[[ Input material, beginning ]]

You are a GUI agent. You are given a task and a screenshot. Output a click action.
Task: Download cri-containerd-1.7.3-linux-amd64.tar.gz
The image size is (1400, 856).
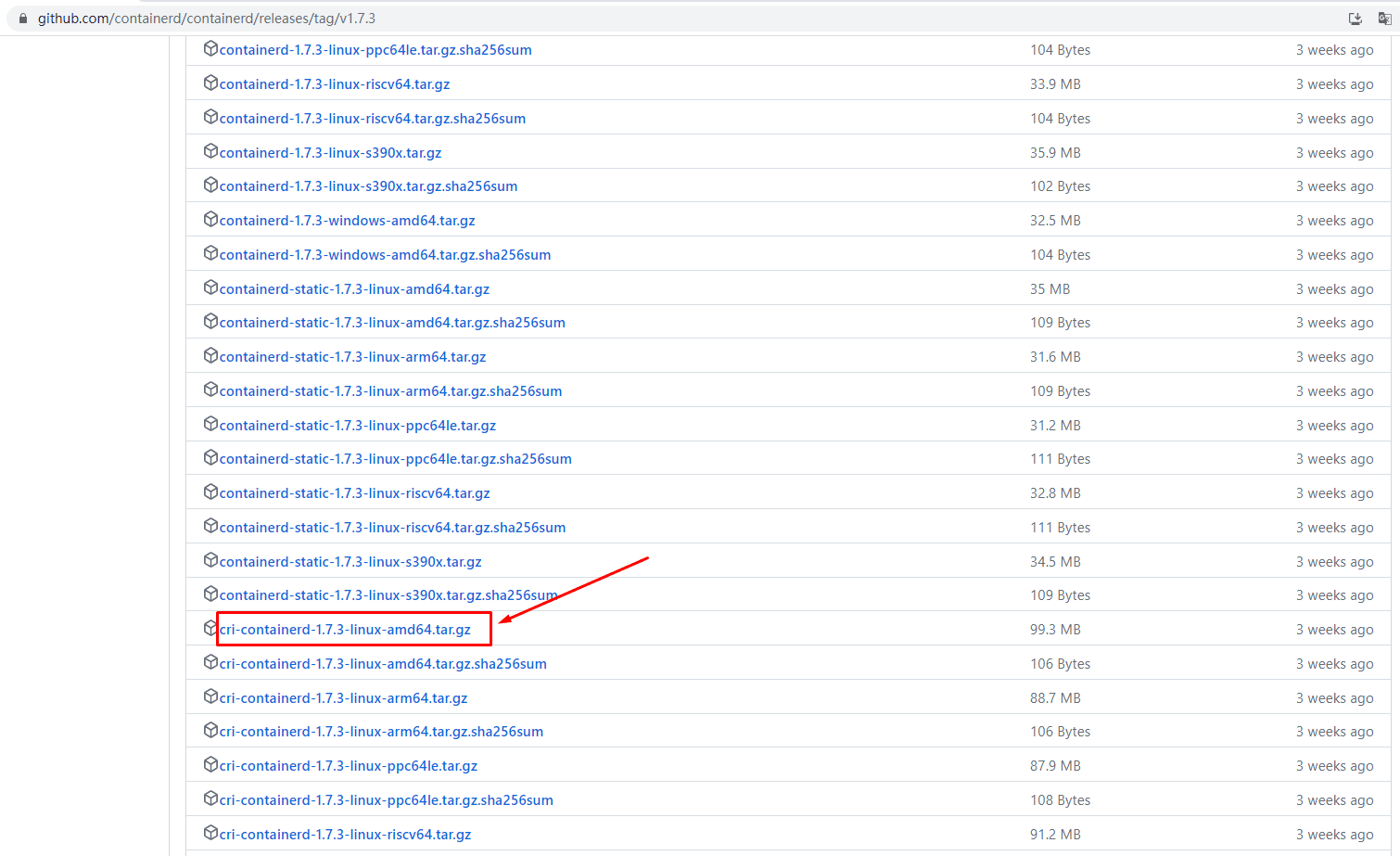345,630
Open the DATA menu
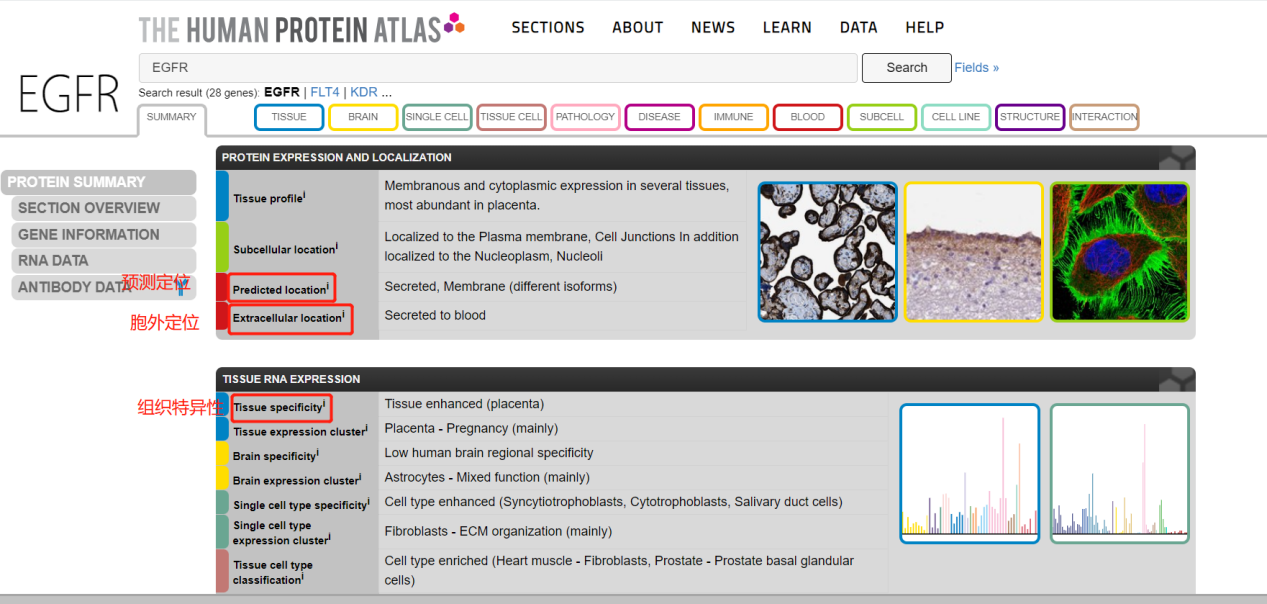Image resolution: width=1267 pixels, height=604 pixels. click(x=858, y=28)
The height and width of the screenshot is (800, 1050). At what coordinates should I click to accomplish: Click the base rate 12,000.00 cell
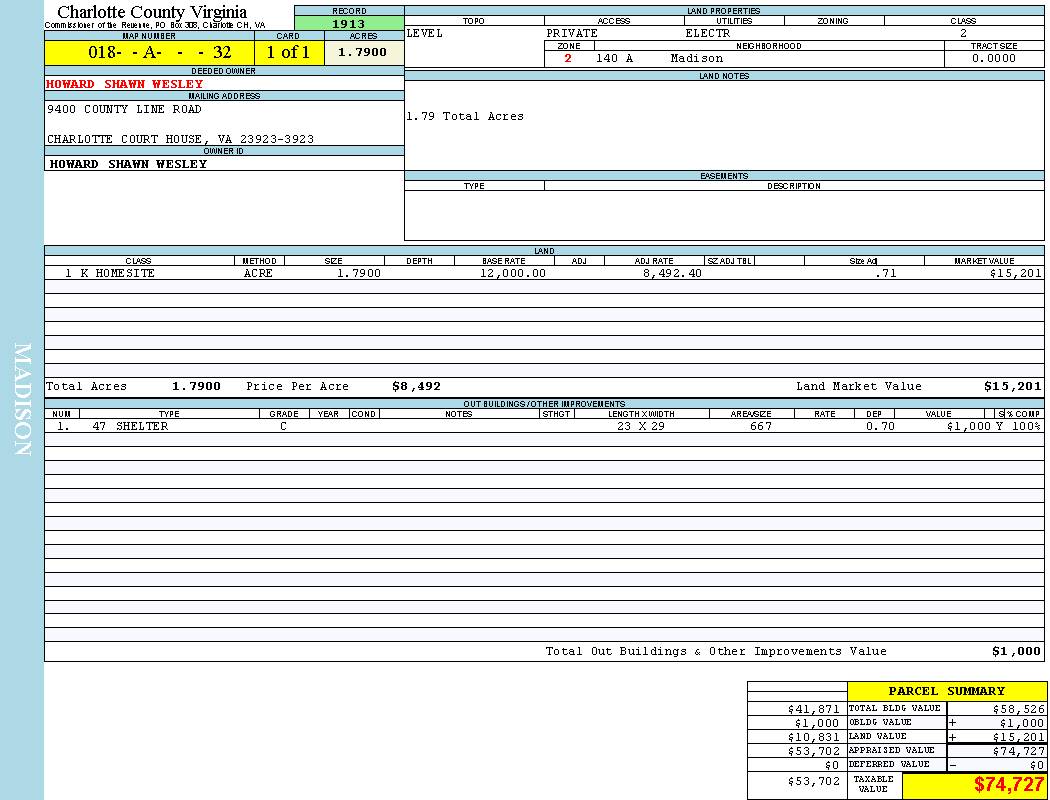pyautogui.click(x=512, y=273)

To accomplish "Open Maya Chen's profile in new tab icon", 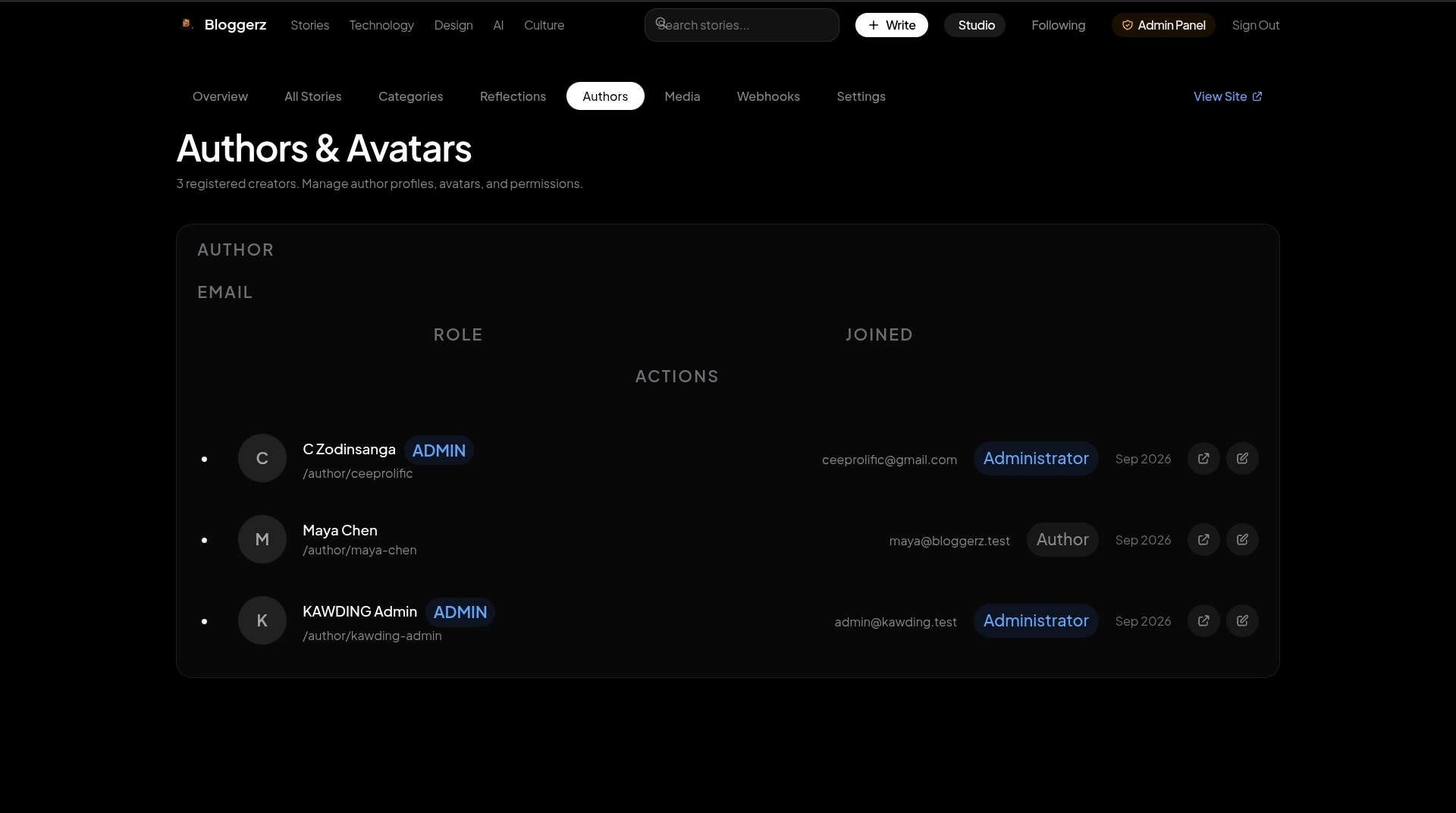I will pyautogui.click(x=1203, y=539).
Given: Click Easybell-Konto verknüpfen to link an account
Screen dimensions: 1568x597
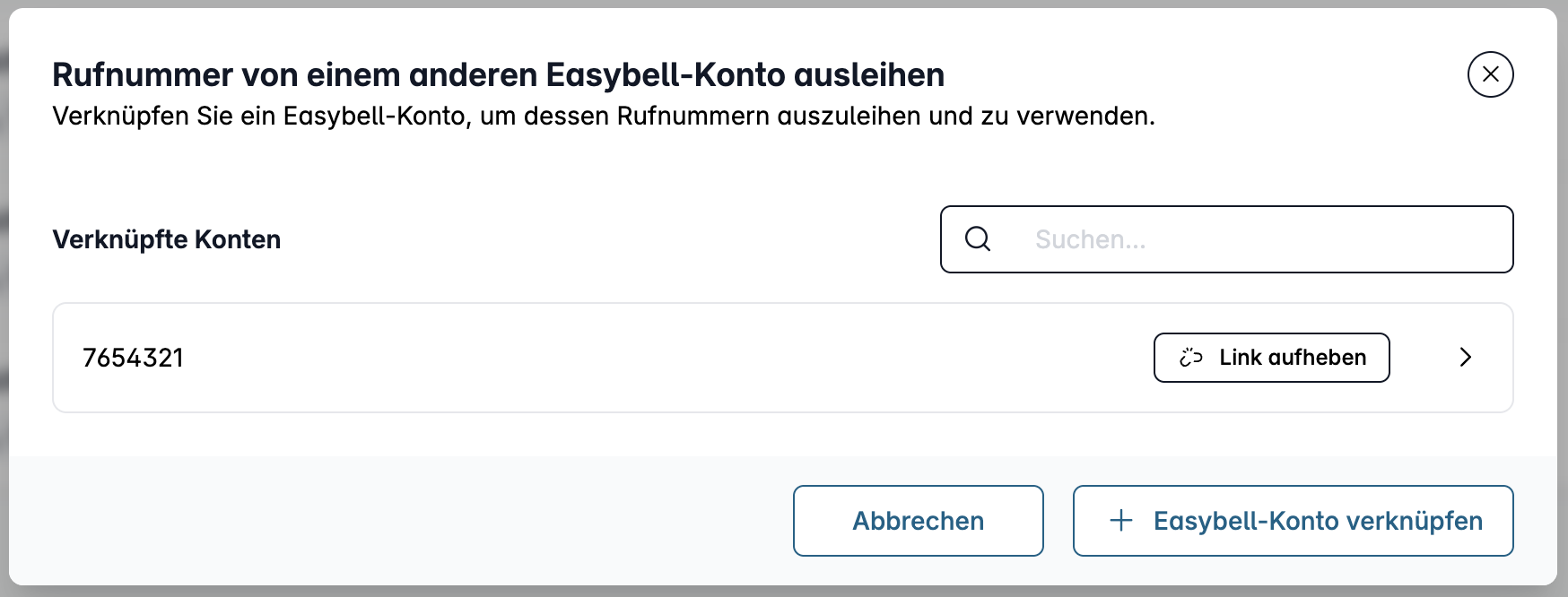Looking at the screenshot, I should pyautogui.click(x=1293, y=521).
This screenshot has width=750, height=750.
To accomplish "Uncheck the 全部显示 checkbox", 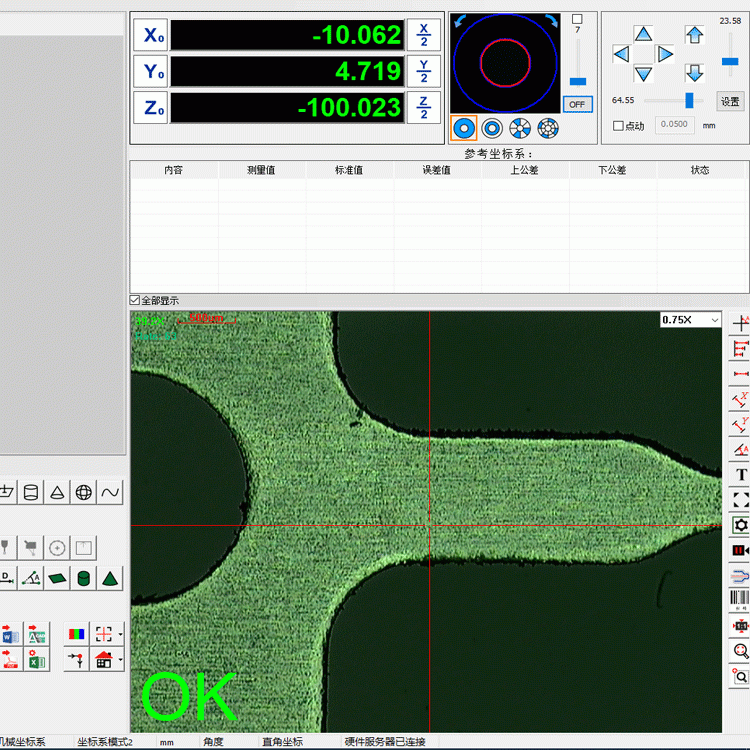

[[ Input material, end ]]

Take the lines from the one that contains "This screenshot has width=750, height=750." through the last line of the material above and reproduce them exactly, leaving out any pictures.

◆ Answer section:
This screenshot has width=750, height=750.
To accomplish "Uncheck the 全部显示 checkbox", 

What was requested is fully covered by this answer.